Jamie came to the stall just as we were packing up. He had been told to find us because he had no money and didn’t know what to do. The problem began a year ago, just when he thought he was getting his life back together again – only he wasn’t aware of it at the time. The previous year he had had to drop out of uni (another story) and had signed on, but last autumn he was ready to go back to his studies. He phoned up the DWP to close his claim and was told all was OK. He thought nothing further of it until this June, after he had graduated, when he went to sign on again. He was then informed that he had been sanctioned for non-attendance after he had closed his claim. Actually, every advisor he spoke to seemed to have a different explanation of his situation – including one who told him he didn’t have an appointment when it was clearly on the screen in front of her – but the final consensus was that he is sanctioned for a further 160 days and it is too late to appeal. He was initially told that he wasn’t eligible for Hardship Payments either because he lives with his mother, but now that she has exhausted all her savings he has been allowed these. As he is on Universal Credit, Hardship Payments are actually a loan to be paid back out of future benefit payments, effectively leaving him on 60% of the already meagre benefit for 2 ½ times the length of the sanction. We are urging him to appeal this absurd but noxious sanction – including an explanation of why he couldn’t have appealed earlier – and to get support from his MP.



Mixing with politicians – what’s the point?

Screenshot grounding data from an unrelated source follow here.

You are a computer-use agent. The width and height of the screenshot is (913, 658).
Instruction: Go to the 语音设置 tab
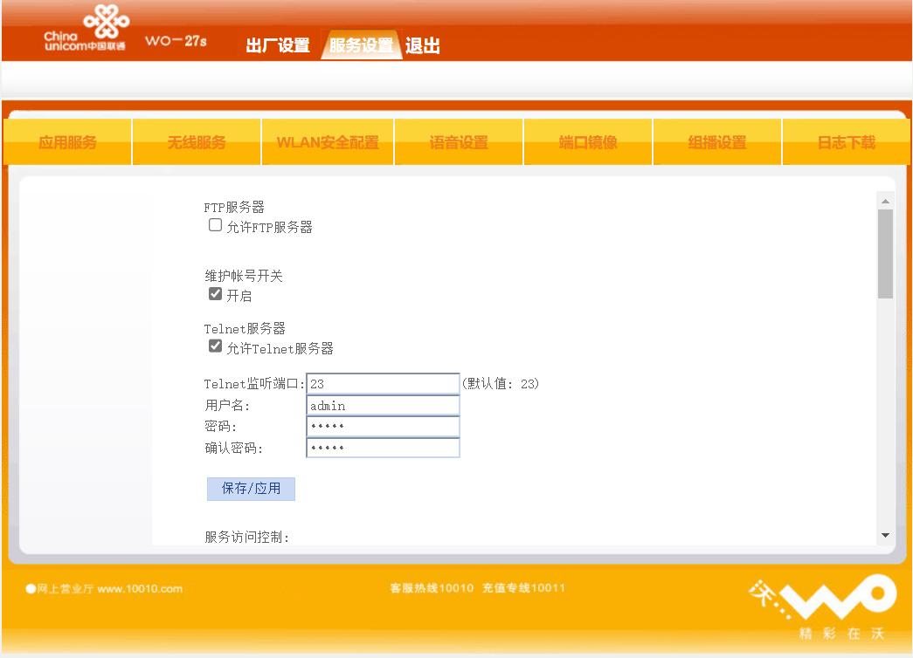(457, 141)
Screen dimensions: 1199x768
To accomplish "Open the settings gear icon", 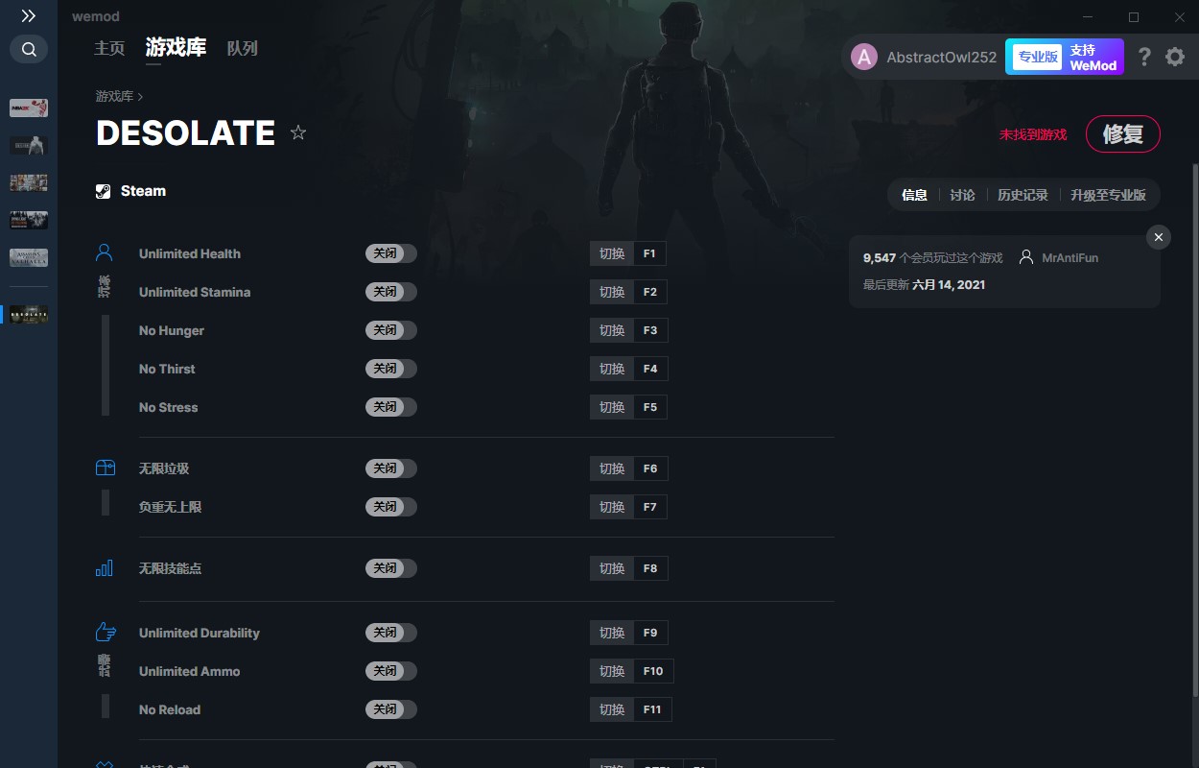I will pos(1175,57).
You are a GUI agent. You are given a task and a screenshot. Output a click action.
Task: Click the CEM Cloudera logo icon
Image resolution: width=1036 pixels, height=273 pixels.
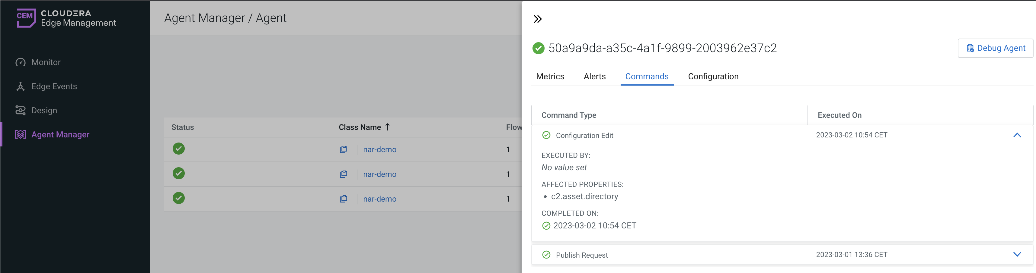[26, 18]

We spend a lot of time and effort responding to consultations, writing letters and meeting MSPs – so occasionally we need to take stock and ask ourselves why we are doing this and what we have achieved.

Politicians are the people who have the power to make and change laws, but they don’t do it just for the asking. Most politicians have pretty set outlooks and programmes, even if they have simply swallowed them whole from their party manifesto; and though they may be convinced that they are acting for the common good, that tends to coincide neatly with the party line. But outlooks and policies do change, and if politicians want to keep their job they have to respond, and be seen to respond, to the people who elect them.

Politicians are aware that most letters they receive represent the views of a much greater number of people; even more so when that letter comes from a group that engages with many others directly affected by their policies. But if they are to be convinced that this is the way the wider wind is blowing, then they will need more evidence of a change in public mood. That’s where all the other campaign activities come in. By raising awareness of current problems and political solutions, we can help change that public mood and build political pressure.

When we established the SUWN six years ago, it was a response to depressingly negative attitudes to the unemployed, led by the UK government and popular media. While the UK Government remains as callous as ever, there has been a noticeable upturn in public understanding and empathy. This is partly a consequence of increased exposure to the realities of benefit cuts and sanctions, but also of the actions of campaigning organisations such as ourselves. The Tories haven’t shifted, but developments in Scotland are more encouraging, and there have also been big shifts in the UK Labour Party.

The Scottish Government’s arrangement preventing their new training schemes to be made mandatory, and thus potential contributors to DWP sanctions, provides an example of a concrete and positive policy development that is a response to both campaigning pressures and more formal consultation processes.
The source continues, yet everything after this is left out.